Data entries
########

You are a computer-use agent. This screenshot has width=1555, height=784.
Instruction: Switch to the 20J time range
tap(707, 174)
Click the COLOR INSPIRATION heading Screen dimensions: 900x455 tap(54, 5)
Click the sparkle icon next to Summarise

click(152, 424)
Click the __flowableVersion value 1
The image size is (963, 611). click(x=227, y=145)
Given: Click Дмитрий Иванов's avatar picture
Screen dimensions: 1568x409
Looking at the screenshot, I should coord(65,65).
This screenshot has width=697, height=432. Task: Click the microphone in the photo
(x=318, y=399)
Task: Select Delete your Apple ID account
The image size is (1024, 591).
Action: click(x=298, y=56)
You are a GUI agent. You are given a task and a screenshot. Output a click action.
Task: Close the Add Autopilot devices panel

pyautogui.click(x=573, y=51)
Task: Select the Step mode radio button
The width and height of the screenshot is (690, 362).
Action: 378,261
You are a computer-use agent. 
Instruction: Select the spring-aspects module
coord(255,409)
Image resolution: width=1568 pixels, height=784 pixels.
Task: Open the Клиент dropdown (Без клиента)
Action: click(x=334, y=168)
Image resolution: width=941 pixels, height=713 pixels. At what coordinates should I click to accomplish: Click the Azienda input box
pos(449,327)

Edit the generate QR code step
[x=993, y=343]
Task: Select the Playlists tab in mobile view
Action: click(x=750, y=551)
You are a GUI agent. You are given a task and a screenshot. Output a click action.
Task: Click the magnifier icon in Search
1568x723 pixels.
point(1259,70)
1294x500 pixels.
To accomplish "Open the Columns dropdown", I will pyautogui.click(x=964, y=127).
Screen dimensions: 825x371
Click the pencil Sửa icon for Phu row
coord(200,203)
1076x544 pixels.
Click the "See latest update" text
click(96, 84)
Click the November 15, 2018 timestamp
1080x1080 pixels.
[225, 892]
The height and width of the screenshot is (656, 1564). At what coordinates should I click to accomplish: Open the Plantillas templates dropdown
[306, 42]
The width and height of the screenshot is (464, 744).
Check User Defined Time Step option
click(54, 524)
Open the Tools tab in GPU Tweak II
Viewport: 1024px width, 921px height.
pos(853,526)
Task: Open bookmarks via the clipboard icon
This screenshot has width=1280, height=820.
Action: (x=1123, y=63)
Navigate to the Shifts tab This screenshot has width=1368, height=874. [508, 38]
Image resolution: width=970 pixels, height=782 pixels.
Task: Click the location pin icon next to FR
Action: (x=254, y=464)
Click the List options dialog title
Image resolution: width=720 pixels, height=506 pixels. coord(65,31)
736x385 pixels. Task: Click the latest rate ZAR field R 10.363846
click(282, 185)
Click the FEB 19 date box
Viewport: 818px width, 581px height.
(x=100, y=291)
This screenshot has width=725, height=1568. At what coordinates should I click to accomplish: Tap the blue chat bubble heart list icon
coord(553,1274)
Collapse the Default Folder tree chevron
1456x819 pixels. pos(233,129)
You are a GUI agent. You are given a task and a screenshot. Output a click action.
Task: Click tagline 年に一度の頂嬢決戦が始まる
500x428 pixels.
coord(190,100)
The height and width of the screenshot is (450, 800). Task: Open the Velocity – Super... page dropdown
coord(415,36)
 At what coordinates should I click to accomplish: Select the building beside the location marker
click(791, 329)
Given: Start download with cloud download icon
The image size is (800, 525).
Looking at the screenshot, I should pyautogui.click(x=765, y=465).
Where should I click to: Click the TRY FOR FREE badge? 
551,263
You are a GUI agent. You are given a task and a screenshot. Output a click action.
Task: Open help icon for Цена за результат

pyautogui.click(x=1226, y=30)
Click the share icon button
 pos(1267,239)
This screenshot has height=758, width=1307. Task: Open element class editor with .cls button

########

WHAT YOU NEED TO DO = Reproduce all records exactly, without omissions.

ANSWER FOR THE TASK =
You are a computer-use agent. This screenshot has width=1555, height=784.
Instruction: Switch to the 20J time range
tap(707, 174)
Click the COLOR INSPIRATION heading Screen dimensions: 900x455 tap(54, 5)
Click the sparkle icon next to Summarise

click(152, 424)
Click the __flowableVersion value 1
The image size is (963, 611). click(x=227, y=145)
Given: Click Дмитрий Иванов's avatar picture
Screen dimensions: 1568x409
Looking at the screenshot, I should coord(65,65).
This screenshot has width=697, height=432. Task: Click the microphone in the photo
(x=318, y=399)
Task: Select Delete your Apple ID account
The image size is (1024, 591).
Action: click(x=298, y=56)
You are a GUI agent. You are given a task and a screenshot. Output a click action.
Task: Close the Add Autopilot devices panel

pyautogui.click(x=573, y=51)
Task: Select the Step mode radio button
The width and height of the screenshot is (690, 362).
Action: 378,261
You are a computer-use agent. 
Instruction: Select the spring-aspects module
coord(255,409)
Image resolution: width=1568 pixels, height=784 pixels.
Task: Open the Клиент dropdown (Без клиента)
Action: click(x=334, y=168)
Image resolution: width=941 pixels, height=713 pixels. At what coordinates should I click to accomplish: Click the Azienda input box
pos(449,327)

Edit the generate QR code step
[x=993, y=343]
Task: Select the Playlists tab in mobile view
Action: click(x=750, y=551)
You are a GUI agent. You are given a task and a screenshot. Output a click action.
Task: Click the magnifier icon in Search
1568x723 pixels.
point(1259,70)
1294x500 pixels.
To accomplish "Open the Columns dropdown", I will pyautogui.click(x=964, y=127).
Screen dimensions: 825x371
Click the pencil Sửa icon for Phu row
coord(200,203)
1076x544 pixels.
Click the "See latest update" text
click(96, 84)
Click the November 15, 2018 timestamp
1080x1080 pixels.
[225, 892]
The height and width of the screenshot is (656, 1564). At what coordinates should I click to accomplish: Open the Plantillas templates dropdown
[306, 42]
The width and height of the screenshot is (464, 744).
Check User Defined Time Step option
click(54, 524)
Open the Tools tab in GPU Tweak II
Viewport: 1024px width, 921px height.
pos(853,526)
Task: Open bookmarks via the clipboard icon
This screenshot has width=1280, height=820.
Action: (x=1123, y=63)
Navigate to the Shifts tab This screenshot has width=1368, height=874. [508, 38]
Image resolution: width=970 pixels, height=782 pixels.
Task: Click the location pin icon next to FR
Action: (x=254, y=464)
Click the List options dialog title
Image resolution: width=720 pixels, height=506 pixels. coord(65,31)
736x385 pixels. Task: Click the latest rate ZAR field R 10.363846
click(282, 185)
Click the FEB 19 date box
Viewport: 818px width, 581px height.
(x=100, y=291)
This screenshot has width=725, height=1568. At what coordinates should I click to accomplish: Tap the blue chat bubble heart list icon
coord(553,1274)
Collapse the Default Folder tree chevron
1456x819 pixels. pos(233,129)
You are a GUI agent. You are given a task and a screenshot. Output a click action.
Task: Click tagline 年に一度の頂嬢決戦が始まる
500x428 pixels.
coord(190,100)
The height and width of the screenshot is (450, 800). Task: Open the Velocity – Super... page dropdown
coord(415,36)
 At what coordinates should I click to accomplish: Select the building beside the location marker
click(791, 329)
Given: Start download with cloud download icon
The image size is (800, 525).
Looking at the screenshot, I should pyautogui.click(x=765, y=465).
Where should I click to: Click the TRY FOR FREE badge? 
551,263
You are a GUI agent. You are given a task and a screenshot. Output a click action.
Task: Open help icon for Цена за результат

pyautogui.click(x=1226, y=30)
Click the share icon button
 pos(1267,239)
This screenshot has height=758, width=1307. Task: Open element class editor with .cls button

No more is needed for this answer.